_Source document_:
##########

Dzhakishev gets 14 Years for Embezzlement

15.03.2010
    A Kazakh court convicted Mukhtar Dzhakishev, a former president of state-run nuclear energy company Kazatomprom, of embezzlement and sentenced him to 14 years in prison.
    Dzhakishev went on trial in January, charged with stealing 99.8 million tenge (about $679,000) during the opening of the Kazatomprom’s representative office in Vienna.
    He was ousted as head of the company last May and later arrested on suspicion of embezzling state shares in uranium deposits, including one co- owned by Canada’s Uranium One Inc., by transferring them to offshore companies. An investigation into the charge continues.
    In addition to the 14-year prison sentence, Dzhakishev was barred from holding a government job for seven years, his lawyer Nurlan Beisekeyev said by telephone from Astana today. The trial was closed to the public. Dzhakishev denies the charges and plans to appeal the verdict, Beisekeyev said.

##########

_Task list_:
1) According to the article on Dzhakishev's conviction, how much money was he charged with stealing?
2) Do the following statements agree with the article on Dzhakishev's conviction? Answer yes or no for each, quoting the words that decide it.
(a) The trial was open to the public.
(b) Dzhakishev was barred from holding a government job for seven years.
(c) The investigation into the uranium deposit charge has been concluded.
3) Extend the article on Dzhakishev's conviction past its final sentence.
These records have nothing to do with the text.

(Dataset records)
##########

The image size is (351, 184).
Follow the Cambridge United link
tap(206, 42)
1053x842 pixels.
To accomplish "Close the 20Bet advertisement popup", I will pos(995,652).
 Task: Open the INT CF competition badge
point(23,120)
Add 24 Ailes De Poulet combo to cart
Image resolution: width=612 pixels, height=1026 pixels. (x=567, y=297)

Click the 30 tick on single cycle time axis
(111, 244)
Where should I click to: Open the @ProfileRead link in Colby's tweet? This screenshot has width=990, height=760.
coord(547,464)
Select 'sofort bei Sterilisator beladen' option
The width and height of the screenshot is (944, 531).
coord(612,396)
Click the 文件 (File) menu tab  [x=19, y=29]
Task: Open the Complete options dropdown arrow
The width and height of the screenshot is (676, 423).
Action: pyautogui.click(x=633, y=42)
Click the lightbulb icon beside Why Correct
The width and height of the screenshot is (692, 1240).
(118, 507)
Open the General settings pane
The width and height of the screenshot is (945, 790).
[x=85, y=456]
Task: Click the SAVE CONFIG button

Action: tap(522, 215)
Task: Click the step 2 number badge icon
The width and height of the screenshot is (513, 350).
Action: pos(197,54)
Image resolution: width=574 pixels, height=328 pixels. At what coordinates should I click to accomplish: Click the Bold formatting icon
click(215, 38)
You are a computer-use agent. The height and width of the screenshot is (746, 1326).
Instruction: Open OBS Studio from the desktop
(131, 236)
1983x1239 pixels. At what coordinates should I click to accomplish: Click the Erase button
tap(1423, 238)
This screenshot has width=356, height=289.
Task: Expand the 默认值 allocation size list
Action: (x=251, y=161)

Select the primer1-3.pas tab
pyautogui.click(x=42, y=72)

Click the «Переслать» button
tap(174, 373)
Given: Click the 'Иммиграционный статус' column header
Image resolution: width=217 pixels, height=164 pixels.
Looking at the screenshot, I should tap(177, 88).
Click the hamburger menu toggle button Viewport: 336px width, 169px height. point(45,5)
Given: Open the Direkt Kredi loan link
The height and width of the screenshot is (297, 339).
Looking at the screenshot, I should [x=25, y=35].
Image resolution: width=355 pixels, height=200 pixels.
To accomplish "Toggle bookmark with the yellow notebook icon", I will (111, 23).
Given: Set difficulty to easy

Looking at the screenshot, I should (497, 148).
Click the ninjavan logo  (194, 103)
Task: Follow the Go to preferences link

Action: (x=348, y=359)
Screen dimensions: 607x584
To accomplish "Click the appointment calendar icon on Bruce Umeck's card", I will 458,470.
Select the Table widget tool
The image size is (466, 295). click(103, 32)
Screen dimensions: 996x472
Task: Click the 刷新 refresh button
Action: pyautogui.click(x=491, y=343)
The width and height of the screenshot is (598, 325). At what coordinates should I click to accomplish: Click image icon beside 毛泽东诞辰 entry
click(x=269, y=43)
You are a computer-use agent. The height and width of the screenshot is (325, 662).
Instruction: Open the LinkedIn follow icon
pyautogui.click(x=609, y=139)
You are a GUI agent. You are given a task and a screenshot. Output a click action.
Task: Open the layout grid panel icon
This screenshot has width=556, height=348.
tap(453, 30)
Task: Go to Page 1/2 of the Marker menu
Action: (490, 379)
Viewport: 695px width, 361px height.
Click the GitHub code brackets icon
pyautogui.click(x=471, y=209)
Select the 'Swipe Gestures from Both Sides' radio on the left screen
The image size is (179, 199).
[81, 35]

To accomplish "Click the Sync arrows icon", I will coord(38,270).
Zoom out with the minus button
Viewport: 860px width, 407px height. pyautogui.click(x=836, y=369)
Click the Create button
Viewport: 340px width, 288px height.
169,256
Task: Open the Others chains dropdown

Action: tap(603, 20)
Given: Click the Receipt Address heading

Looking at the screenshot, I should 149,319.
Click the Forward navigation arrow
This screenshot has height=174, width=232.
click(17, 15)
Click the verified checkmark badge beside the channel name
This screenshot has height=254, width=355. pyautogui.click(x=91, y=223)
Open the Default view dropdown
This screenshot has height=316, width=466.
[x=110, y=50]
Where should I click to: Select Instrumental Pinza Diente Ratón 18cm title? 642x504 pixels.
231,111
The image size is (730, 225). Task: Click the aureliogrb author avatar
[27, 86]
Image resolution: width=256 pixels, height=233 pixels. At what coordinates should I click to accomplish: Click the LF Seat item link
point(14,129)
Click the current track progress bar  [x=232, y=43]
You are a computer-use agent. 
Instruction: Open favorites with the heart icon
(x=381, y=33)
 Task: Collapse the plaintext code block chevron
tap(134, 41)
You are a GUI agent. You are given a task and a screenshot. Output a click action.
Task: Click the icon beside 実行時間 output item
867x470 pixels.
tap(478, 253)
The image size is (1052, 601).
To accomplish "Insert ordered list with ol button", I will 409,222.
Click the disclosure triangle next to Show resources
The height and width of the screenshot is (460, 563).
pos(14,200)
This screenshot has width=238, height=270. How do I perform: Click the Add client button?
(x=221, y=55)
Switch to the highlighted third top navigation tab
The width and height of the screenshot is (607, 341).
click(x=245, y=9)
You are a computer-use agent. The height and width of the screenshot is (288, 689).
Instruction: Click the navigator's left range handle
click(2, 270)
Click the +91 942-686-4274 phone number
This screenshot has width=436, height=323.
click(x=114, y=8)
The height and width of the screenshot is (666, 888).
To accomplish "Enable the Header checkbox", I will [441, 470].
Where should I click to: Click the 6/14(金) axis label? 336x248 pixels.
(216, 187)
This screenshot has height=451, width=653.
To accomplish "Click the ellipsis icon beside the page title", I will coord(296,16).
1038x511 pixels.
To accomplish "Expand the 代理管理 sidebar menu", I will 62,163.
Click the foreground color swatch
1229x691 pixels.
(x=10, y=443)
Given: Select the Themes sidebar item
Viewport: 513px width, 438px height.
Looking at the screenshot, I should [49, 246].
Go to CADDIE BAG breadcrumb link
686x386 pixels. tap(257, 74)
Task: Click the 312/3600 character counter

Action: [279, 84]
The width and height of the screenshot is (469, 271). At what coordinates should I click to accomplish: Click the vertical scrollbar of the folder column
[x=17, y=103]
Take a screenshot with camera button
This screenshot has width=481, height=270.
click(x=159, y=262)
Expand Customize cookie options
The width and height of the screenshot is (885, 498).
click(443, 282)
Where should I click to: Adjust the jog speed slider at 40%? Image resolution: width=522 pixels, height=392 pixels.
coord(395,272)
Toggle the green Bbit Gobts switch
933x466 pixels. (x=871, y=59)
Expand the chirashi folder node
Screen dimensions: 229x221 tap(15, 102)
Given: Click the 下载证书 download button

##########

_Responses in order_:
1) 99.8 million tenge (about $679,000)

2)
(a) No: "The trial was closed to the public."
(b) Yes: "Dzhakishev was barred from holding a government job for seven years"
(c) No: "An investigation into the charge continues."

3)
    Earlier this month, Dzhakishev said his trial was rigged and that the court was preventing him from mounting a proper defense. “It’s obvious that I can’t count on getting justice in my own country, and that my fate has been decided in advance,” he told the judge at the time.
    Under Dzhakishev, Kazatomprom planned to make Kazakhstan the world’s largest uranium producer in 2009 as it sought to expand to nuclear power generation and power-plant construction. Kazakhstan said in December it had achieved the goal by overtaking Canada and Australia. The former Soviet republic accounts for 15 percent of world uranium reserves.
    Kazakhstan chairs the Organization for Security and Cooperation in Europe this year, according to Bloomberg.